▸ **THINGS TO DO**
a) Return the stretch of the DataFrames documentation below from "name = DataFrame(ID" through "kind = :cross)", copied word for word.
b) Summarize the DataFrames documentation below in two sentences.
c) In the DataFrames documentation below, rewrite the paragraph beginning "measure_vars : the columns to be stacked" as a bulleted list that keeps its main facts.

▸ **TEXT**
For the three join operations that may introduce missing values (:outer, :left, and :right), all columns of the returned data table will support missing values.

When merging on categorical columns that differ in the ordering of their levels, the ordering of the left DataFrame takes precedence over the ordering of the right DataFrame

Result

• ::DataFrame : the joined DataFrame

Examples

name = DataFrame(ID = [1, 2, 3], Name = ["John Doe", "Jane Doe", "Joe Blogs"])
job = DataFrame(ID = [1, 2, 4], Job = ["Lawyer", "Doctor", "Farmer"])

join(name, job, on = :ID)
join(name, job, on = :ID, kind = :outer)
join(name, job, on = :ID, kind = :left)
join(name, job, on = :ID, kind = :right)
join(name, job, on = :ID, kind = :semi)
join(name, job, on = :ID, kind = :anti)
join(name, job, kind = :cross)

job2 = DataFrame(identifier = [1, 2, 4], Job = ["Lawyer", "Doctor", "Farmer"])
join(name, job2, on = (:ID, :identifier))
join(name, job2, on = :ID => :identifier)

Stacks a DataFrame; convert from a wide to long format; see stack.

Stacks a DataFrame; convert from a wide to long format

stack(df::AbstractDataFrame, [measure_vars], [id_vars];
      variable_name::Symbol=:variable, value_name::Symbol=:value)
melt(df::AbstractDataFrame, [id_vars], [measure_vars];
     variable_name::Symbol=:variable, value_name::Symbol=:value)

Arguments

• df : the AbstractDataFrame to be stacked

• measure_vars : the columns to be stacked (the measurement variables), a normal column indexing type, like a Symbol, Vector{Symbol}, Int, etc.; for melt, defaults to all variables that are not id_vars. If neither measure_vars or id_vars are given, measure_vars defaults to all floating point columns.

▸ **RECORDED INFORMATION**
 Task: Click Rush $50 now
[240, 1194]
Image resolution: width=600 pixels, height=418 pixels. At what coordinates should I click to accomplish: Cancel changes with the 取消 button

▸ **ANSWERS TO THE TASKS**
a)
name = DataFrame(ID = [1, 2, 3], Name = ["John Doe", "Jane Doe", "Joe Blogs"])
job = DataFrame(ID = [1, 2, 4], Job = ["Lawyer", "Doctor", "Farmer"])

join(name, job, on = :ID)
join(name, job, on = :ID, kind = :outer)
join(name, job, on = :ID, kind = :left)
join(name, job, on = :ID, kind = :right)
join(name, job, on = :ID, kind = :semi)
join(name, job, on = :ID, kind = :anti)
join(name, job, kind = :cross)

b) For :outer, :left, and :right joins, every column of the returned data table supports missing values, and when categorical columns with differently ordered levels are merged, the left DataFrame's ordering takes precedence. The stack function converts a DataFrame from wide to long format, and its measure_vars argument names the columns to be stacked.

c)
- measure_vars gives the columns to be stacked, which are the measurement variables.
- It takes a normal column indexing type, such as a Symbol, Vector{Symbol}, or Int.
- For melt, it defaults to all variables that are not id_vars.
- If neither measure_vars nor id_vars is given, it defaults to all floating point columns.